Kazimir Malevich's Black Square. VIA WIKIMEDIA COMMONS

Kazimir Malevich’s Black Square.

VIA WIKIMEDIA COMMONS

X-rays of Kazimir Malevich’s Black Square, currently on view at Moscow’s Tretyakov Gallery, revealed a racist joke underneath the paint. [The New York Times]

Ed Ruscha, who lived in Oklahoma for 15 years before doing some of his most famous work in Los Angeles, will be named an Oklahoma Cultural Treasure on December 2. [NewsOK]

France is offering asylum for artworks threatened by ISIS attacks. [France 24]

This year’s Venice Biennale proved that the term “American art” has become increasingly vague. [The Atlantic]

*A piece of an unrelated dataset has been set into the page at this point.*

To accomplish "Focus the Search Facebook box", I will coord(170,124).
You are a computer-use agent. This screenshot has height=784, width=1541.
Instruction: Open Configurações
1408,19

Olafur Eliasson’s Ice Watch, in which tons of ice are allowed to publicly melt, may be staged in Paris next week to coincide with the UN Climate Summit. [The Art Newspaper]

B.A. Shapiro’s new novel The Muralist features an up-and-coming painter during the Depression who falls in with the Abstract Expressionists. [The Daily Beast]

The mayor of a town in Indiana is asking a tavern to cover up its wall mural, which features a tied-up naked woman and a hot dog with a penis for the meat. [WISHTV]

In Denver, Colorado, a Jewish temple has been turned into an art space for artists and small businesses who have been priced out of more expensive areas of the city. [Denver Post]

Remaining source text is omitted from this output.